Acabo de estar uns dias em Pádua, terra onde Santo Antonio passou boa parte de sua vida de amor ao próximo e de milagres, e hoje capital de um outro milagre, o da economia do Vêneto.
Na realidade, o que existe de extraordinário no Vêneto, atualmente a região de mais rápido crescimento e uma das de menor desemprego da Europa, é o contraste com um passado recente de pobreza, estagnação e emigração em massa.
Foram esses fatores que provocaram, a partir de 1870, a transferência de povoados vênetos inteiros para o sul do Brasil.
Até hoje, o maior contingente dos italianos que colonizaram o Rio Grande do Sul, Santa Catarina, Paraná, Espírito Santo e, em certa medida, São Paulo, é originário das terras próximas a Pádua, Vicenza, Verona, Belluno e, mais ao norte, Trento.
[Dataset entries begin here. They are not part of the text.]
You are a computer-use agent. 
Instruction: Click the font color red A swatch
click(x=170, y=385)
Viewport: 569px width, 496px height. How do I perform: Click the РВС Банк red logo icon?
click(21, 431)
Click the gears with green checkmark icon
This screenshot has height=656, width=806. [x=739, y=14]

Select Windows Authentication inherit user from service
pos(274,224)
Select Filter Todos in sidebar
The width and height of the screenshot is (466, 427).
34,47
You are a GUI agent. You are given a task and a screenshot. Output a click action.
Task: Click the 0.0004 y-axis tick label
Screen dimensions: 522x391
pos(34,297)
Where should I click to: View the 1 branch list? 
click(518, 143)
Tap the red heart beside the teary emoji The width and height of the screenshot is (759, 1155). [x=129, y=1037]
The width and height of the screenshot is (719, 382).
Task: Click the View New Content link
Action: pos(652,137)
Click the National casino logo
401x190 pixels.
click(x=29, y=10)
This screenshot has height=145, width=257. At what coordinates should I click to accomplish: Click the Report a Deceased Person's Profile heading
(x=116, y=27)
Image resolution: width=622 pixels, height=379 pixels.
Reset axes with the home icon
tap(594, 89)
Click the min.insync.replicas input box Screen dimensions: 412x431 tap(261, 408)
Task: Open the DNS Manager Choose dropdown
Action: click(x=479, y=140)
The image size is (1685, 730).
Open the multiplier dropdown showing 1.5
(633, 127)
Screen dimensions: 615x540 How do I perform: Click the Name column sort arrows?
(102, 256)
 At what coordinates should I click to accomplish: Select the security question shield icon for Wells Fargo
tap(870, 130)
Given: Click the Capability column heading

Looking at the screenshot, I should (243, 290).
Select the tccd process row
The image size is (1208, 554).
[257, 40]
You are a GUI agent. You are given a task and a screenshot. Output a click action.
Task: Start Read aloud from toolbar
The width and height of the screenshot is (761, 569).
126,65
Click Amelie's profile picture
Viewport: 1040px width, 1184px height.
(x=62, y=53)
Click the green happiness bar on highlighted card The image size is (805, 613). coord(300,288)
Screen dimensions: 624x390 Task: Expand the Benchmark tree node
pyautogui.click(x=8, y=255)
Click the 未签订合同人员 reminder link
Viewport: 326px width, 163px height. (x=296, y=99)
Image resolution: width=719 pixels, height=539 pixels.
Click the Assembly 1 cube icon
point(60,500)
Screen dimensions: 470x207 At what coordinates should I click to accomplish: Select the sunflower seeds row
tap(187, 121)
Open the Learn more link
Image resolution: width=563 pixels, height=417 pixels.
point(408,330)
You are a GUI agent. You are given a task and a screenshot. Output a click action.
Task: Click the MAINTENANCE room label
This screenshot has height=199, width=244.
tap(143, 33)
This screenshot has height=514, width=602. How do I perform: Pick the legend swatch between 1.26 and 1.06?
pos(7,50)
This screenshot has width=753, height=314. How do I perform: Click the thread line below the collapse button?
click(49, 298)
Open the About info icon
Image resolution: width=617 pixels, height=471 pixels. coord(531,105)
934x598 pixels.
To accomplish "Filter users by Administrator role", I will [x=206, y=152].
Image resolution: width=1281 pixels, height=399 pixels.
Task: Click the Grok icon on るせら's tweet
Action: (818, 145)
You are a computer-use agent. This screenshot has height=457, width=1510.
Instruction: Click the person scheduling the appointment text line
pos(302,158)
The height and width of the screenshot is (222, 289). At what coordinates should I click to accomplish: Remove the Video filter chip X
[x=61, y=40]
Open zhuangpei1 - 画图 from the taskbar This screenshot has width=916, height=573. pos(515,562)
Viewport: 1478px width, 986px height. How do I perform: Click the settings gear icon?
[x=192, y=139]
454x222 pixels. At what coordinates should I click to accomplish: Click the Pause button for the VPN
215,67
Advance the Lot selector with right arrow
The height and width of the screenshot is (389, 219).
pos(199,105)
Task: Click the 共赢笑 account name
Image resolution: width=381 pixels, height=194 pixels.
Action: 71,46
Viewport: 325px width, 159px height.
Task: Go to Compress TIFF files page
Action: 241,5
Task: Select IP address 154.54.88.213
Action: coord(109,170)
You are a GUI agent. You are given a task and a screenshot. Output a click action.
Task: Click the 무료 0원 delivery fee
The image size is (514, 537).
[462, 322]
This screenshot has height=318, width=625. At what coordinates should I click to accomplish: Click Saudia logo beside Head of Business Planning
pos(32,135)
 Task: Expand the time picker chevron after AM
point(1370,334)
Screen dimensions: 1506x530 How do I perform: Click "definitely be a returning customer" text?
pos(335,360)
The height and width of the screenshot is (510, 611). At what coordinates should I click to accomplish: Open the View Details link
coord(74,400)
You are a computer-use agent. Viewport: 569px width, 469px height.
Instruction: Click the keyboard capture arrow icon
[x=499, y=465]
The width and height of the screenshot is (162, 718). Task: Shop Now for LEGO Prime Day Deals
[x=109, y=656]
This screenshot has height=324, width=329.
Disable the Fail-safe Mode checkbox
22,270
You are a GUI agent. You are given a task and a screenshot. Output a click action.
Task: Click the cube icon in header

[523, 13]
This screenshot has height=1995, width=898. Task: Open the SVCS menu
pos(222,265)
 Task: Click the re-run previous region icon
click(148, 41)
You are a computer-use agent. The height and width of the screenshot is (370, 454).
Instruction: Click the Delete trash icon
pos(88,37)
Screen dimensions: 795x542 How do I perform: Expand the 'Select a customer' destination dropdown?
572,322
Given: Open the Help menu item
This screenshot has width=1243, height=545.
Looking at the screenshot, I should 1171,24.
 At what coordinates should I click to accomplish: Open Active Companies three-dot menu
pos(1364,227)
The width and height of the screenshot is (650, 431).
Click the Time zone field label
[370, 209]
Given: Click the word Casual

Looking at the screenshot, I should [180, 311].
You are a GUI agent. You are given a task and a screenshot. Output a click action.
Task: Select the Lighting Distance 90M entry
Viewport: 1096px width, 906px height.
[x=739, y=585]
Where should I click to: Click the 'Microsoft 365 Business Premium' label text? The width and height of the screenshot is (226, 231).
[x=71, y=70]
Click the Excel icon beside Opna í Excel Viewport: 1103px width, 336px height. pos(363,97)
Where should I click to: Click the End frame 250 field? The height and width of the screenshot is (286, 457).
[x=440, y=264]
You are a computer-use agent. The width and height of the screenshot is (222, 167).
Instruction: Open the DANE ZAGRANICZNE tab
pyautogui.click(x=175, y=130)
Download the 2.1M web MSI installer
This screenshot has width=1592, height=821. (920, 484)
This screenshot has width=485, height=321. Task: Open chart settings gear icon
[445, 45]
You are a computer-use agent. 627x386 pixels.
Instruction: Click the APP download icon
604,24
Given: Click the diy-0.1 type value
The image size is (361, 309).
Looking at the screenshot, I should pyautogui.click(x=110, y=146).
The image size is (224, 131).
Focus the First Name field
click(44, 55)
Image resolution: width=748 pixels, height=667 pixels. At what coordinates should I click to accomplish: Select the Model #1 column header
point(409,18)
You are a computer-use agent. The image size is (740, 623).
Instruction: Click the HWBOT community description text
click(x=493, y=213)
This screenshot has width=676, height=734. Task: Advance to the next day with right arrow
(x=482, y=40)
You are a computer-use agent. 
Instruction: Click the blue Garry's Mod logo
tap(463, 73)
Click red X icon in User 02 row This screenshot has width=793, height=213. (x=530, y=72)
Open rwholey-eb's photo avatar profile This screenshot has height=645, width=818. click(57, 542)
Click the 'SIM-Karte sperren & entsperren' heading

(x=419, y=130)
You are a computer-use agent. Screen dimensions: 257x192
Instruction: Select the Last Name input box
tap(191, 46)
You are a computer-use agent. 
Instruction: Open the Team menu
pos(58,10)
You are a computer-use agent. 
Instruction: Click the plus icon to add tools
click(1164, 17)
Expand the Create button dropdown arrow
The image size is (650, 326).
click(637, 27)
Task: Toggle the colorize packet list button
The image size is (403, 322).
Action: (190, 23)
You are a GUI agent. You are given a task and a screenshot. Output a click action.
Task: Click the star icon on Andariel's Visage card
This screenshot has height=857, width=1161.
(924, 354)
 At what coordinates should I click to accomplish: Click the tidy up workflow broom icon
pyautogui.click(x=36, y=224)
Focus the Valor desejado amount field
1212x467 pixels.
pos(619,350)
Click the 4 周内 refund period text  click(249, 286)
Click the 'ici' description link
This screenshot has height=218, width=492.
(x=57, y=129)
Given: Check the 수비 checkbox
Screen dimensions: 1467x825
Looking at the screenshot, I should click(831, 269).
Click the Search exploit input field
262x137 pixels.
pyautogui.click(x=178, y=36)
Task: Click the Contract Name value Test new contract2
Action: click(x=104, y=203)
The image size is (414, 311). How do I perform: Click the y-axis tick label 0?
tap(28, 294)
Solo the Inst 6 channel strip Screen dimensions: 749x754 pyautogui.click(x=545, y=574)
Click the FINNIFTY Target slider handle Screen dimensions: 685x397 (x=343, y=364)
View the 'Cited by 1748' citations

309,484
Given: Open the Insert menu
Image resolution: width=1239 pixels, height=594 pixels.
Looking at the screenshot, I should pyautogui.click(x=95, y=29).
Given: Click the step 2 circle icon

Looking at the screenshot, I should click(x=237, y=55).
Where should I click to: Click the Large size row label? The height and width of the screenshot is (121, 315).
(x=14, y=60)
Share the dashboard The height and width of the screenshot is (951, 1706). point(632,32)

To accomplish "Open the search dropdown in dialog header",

Tudo isso não passa em nossos dias de apagada memória do passado. Quem viaja de trem ou automóvel de Milão a Veneza, só vê agora uma linha quase contínua de modernas unidades produtivas, que atestam a completa industrialização e a riqueza desse antigo bolsão de problemas.
O mais sugestivo nessa radical transformação da paisagem econômica e humana é que ela contraria ou desmente alguns dos temores habitualmente associados à globalização.
É frequente ouvir-se, com efeito, que a globalização só favoreceria o gigantismo, as fusões de imensas transnacionais, com o consequente “encolhimento” da nova estrutura e a supressão de milhares de empregos.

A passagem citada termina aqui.